§ **Required task**:
Render the records as a Markdown table with the columns Row and Record, numbering each row and skipping any blank lines. Start at the line containing "This screenshot has width=1568, height=414." and stop after the line containing "Action: (70, 567)".

§ **The data**:
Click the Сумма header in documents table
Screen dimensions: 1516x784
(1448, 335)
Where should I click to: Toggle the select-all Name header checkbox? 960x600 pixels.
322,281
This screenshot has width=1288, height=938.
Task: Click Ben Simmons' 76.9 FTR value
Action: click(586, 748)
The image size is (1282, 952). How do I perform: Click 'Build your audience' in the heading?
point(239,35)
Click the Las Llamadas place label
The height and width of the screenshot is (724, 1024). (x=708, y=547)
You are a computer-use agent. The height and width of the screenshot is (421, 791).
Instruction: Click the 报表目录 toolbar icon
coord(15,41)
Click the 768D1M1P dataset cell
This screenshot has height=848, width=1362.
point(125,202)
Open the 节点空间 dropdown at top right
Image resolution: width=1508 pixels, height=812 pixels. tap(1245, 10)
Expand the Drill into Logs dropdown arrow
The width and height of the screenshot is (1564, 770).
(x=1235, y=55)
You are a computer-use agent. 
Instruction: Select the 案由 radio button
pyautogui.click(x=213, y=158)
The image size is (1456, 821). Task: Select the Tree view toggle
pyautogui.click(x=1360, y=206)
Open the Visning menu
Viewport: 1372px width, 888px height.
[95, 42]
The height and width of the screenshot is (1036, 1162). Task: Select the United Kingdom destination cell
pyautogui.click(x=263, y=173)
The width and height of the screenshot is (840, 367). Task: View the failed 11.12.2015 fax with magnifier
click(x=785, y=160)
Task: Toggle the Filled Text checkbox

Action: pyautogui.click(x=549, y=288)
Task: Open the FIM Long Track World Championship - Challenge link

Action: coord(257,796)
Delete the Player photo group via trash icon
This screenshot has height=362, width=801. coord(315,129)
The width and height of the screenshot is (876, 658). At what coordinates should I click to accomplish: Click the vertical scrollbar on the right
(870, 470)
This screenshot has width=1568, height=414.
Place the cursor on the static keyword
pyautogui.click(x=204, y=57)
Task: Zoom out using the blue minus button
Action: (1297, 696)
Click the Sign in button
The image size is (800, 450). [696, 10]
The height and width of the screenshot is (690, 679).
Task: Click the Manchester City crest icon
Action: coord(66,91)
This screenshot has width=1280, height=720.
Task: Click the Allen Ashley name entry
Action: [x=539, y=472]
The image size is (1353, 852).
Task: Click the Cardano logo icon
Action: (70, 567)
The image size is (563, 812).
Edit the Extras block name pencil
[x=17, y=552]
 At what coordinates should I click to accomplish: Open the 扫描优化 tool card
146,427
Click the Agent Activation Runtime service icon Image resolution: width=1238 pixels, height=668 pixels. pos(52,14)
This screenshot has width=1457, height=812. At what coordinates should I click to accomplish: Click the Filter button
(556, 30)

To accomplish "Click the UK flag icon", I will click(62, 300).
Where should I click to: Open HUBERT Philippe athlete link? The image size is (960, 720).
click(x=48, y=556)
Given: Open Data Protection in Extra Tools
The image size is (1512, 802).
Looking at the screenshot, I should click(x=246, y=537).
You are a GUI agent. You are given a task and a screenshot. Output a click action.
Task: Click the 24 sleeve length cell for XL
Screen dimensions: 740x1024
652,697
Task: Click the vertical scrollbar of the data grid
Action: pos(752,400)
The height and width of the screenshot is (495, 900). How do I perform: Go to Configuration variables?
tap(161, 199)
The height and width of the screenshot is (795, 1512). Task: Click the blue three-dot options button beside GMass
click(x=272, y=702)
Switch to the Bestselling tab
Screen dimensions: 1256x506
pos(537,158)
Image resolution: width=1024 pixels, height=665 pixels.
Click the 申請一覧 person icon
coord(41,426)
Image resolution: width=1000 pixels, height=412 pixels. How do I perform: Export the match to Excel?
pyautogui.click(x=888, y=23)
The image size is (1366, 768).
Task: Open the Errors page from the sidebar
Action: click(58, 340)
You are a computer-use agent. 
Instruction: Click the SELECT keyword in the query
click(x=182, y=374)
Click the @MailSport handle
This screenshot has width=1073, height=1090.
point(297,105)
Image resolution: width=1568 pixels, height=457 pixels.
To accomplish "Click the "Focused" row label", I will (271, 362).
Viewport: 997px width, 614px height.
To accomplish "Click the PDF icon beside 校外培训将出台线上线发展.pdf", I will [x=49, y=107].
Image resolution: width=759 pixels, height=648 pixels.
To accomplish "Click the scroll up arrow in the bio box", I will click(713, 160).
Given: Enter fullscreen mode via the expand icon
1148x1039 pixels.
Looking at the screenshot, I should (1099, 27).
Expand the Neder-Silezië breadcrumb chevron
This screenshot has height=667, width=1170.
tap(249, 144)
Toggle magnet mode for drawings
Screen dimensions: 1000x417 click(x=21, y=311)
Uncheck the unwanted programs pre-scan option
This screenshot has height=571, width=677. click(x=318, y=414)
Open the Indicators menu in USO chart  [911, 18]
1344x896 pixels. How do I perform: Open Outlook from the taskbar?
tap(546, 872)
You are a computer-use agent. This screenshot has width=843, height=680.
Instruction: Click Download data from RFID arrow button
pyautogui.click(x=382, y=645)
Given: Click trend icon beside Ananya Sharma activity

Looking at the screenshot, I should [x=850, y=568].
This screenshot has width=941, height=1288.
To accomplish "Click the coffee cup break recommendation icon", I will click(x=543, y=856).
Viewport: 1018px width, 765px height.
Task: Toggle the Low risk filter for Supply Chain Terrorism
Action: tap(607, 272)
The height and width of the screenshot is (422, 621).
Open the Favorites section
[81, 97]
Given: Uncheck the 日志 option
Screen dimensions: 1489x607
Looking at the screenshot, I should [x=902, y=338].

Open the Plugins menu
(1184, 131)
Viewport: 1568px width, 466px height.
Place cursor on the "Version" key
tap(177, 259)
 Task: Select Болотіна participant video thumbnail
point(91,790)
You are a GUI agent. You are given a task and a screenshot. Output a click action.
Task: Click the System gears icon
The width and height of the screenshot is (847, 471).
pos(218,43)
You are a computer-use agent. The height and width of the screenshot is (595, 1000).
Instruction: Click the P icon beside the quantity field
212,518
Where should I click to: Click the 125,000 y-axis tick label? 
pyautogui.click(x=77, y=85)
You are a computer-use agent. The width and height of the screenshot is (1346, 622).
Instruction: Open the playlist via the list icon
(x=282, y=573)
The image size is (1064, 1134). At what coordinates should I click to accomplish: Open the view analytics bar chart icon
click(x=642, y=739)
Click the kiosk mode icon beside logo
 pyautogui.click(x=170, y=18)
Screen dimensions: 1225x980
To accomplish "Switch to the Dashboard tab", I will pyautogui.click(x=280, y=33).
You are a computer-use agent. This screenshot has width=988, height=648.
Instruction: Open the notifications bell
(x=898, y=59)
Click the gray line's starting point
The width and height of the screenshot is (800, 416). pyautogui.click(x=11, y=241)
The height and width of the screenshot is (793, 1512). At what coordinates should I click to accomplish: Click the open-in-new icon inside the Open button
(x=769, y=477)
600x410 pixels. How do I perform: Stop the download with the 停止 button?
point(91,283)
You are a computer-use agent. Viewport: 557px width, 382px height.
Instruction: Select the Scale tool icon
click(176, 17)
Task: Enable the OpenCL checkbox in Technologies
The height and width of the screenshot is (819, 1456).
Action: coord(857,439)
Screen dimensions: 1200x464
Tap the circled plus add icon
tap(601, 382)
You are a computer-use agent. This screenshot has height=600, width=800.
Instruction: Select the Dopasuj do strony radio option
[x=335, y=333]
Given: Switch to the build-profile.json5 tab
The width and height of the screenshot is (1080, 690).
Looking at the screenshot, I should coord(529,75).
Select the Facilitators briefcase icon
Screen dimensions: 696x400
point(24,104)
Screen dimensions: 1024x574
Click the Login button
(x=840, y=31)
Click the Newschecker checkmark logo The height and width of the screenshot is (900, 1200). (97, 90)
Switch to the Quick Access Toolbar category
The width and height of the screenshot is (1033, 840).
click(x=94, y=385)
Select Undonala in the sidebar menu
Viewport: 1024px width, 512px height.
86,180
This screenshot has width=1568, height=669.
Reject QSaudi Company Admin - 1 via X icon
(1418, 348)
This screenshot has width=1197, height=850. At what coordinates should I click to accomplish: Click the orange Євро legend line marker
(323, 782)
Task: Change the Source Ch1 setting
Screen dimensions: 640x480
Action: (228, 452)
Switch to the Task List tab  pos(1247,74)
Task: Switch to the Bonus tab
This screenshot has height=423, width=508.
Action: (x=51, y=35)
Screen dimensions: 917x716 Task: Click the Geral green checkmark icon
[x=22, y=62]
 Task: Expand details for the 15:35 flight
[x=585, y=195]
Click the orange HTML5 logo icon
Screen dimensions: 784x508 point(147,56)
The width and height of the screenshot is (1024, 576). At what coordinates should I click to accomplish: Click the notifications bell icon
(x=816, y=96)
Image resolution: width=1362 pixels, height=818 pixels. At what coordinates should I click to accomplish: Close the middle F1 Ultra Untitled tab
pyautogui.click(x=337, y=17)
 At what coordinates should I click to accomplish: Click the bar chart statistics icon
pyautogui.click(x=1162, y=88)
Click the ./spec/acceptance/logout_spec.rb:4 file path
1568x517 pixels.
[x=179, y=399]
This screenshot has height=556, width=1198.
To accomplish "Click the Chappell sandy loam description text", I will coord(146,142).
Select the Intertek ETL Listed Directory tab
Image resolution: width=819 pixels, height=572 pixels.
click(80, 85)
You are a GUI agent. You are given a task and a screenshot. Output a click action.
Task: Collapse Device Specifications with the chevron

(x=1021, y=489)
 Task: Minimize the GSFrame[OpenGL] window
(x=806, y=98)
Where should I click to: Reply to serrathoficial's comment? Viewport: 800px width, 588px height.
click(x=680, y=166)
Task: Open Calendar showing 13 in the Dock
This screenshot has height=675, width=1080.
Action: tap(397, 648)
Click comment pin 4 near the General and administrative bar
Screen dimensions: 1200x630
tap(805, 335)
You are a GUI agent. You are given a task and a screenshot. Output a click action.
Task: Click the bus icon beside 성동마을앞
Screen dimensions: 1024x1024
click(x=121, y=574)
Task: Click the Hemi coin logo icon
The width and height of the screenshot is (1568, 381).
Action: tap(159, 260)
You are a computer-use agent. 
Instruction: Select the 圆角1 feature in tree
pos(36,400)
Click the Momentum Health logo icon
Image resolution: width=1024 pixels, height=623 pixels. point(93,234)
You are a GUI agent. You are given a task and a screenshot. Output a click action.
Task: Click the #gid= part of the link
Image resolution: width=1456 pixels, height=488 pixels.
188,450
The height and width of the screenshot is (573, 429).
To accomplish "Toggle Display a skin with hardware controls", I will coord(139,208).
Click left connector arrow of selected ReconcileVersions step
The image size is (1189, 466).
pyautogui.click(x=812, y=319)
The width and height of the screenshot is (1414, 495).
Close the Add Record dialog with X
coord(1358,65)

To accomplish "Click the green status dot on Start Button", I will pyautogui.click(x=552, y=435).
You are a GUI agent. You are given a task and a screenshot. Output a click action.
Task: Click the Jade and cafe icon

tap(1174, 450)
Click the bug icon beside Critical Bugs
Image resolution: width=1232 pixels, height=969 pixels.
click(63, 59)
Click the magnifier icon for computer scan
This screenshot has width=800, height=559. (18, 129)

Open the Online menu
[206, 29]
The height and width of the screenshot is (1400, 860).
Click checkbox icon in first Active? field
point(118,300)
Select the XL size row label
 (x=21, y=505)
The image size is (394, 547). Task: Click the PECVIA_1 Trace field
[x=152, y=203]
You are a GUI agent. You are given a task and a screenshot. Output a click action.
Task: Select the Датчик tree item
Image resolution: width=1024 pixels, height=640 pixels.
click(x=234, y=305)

§ **Finished exercise**:
| Row | Record |
|---|---|
| 1 | This screenshot has width=1568, height=414. |
| 2 | Place the cursor on the static keyword |
| 3 | pyautogui.click(x=204, y=57) |
| 4 | Task: Zoom out using the blue minus button |
| 5 | Action: (1297, 696) |
| 6 | Click the Sign in button |
| 7 | The image size is (800, 450). [696, 10] |
| 8 | The height and width of the screenshot is (690, 679). |
| 9 | Task: Click the Manchester City crest icon |
| 10 | Action: coord(66,91) |
| 11 | This screenshot has width=1280, height=720. |
| 12 | Task: Click the Allen Ashley name entry |
| 13 | Action: [x=539, y=472] |
| 14 | The image size is (1353, 852). |
| 15 | Task: Click the Cardano logo icon |
| 16 | Action: (70, 567) |